Putain ce que c'est bon d'avoir mal aux jambes ce soir là. Je ne dors pas certes, trouve difficilement une position confortable plus de 5 minutes d'affilée effectivement mais punaise ça valait le coup !!! Je savais que j'avais les capacités de faire un bon chrono ici, que j'étais bien préparé et que le parcours s'y prêtait mais entre les choses que l'on sait et celles que l'on fait il y a parfois un écart certain. Et ce matin à 9h30, dans le stade olympique d'Amsterdam, je n'en étais encore qu'aux suppositions.

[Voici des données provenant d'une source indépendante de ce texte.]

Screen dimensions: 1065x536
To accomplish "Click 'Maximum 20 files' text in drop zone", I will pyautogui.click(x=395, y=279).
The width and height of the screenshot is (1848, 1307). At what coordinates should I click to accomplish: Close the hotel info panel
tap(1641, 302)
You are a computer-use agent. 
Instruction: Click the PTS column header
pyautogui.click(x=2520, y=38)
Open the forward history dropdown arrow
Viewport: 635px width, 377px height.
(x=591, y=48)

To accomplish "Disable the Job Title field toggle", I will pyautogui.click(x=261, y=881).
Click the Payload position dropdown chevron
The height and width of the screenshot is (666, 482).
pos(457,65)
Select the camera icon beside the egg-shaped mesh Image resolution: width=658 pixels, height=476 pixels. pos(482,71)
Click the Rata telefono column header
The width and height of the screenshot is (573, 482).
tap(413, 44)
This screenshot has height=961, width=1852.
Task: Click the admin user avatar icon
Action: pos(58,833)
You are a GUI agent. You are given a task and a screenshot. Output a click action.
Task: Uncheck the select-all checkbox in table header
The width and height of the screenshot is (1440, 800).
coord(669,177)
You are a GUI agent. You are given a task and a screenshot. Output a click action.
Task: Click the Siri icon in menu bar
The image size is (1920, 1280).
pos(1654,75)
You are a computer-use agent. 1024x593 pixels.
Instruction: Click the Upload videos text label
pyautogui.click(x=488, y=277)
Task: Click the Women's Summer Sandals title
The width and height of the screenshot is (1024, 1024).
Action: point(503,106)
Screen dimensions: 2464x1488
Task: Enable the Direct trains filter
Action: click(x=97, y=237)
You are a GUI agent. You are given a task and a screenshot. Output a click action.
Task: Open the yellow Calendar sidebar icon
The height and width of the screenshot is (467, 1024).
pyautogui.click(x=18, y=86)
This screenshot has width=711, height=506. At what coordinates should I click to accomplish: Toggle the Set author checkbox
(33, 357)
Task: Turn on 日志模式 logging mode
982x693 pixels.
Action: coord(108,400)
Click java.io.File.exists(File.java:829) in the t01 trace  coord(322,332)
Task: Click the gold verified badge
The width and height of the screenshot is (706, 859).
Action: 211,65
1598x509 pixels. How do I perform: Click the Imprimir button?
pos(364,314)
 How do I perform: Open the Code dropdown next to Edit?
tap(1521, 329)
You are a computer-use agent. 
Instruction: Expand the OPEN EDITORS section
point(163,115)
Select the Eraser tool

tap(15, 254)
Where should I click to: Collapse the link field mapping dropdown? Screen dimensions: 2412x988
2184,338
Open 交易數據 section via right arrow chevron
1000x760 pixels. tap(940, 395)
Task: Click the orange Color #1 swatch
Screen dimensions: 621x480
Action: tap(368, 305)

Il était plein ce stade quand la bruine s'est mise à tomber, vers 9h29 [...] Dans quelques secondes il faudra s'élancer pour 2h35 d'effort, enfin plutôt 2h34'59. Ca fait 3'40/km, une allure que je connais bien. Je pense même avoir un tout petit peu de marge mais sur marathon je sais aussi qu'il y a tellement de paramètres à concilier pour atteindre son objectif que je reste prudent et n'envisage pas vraiment mieux. Déjà s'aligner au départ avec un objectif comme 2h35 en tête ça met un peu la pression, la barre à l'air tellement haute. Evidemment si je regarde mes autres chronos et mes allures d'entrainement c'est logique que je me retrouve ici avec cet objectif en tête...mais quand même quoi sur le papier 2h35 ça fout les poils hein ! Sauf que le papier justement c'est le papier et quand le coup de feu retentit ça n'est plus vraiment le moment de cogiter: on passe à la pratique.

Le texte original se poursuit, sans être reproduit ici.